### YOUR GOAL
Output the lines of the records from the one containing "This screenshot has height=301, width=598." through the last, both ends included. Leave pictures out.

### Stored data entries
:::
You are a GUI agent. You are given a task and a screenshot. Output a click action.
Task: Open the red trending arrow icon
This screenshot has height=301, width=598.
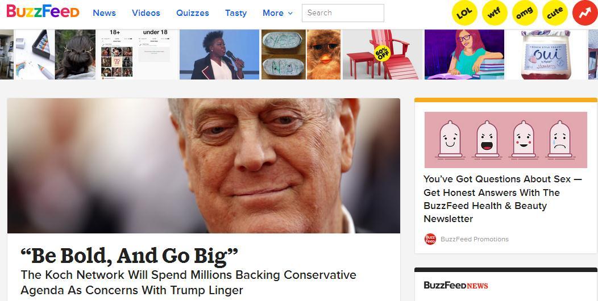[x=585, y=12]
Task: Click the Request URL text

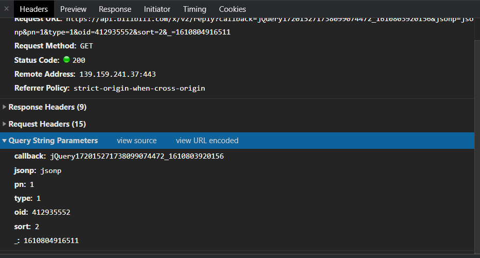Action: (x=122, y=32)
:::
### RESPONSE TO THIS TASK
This screenshot has height=301, width=598.
[x=585, y=12]
Task: Click the Request URL text

Action: (x=122, y=32)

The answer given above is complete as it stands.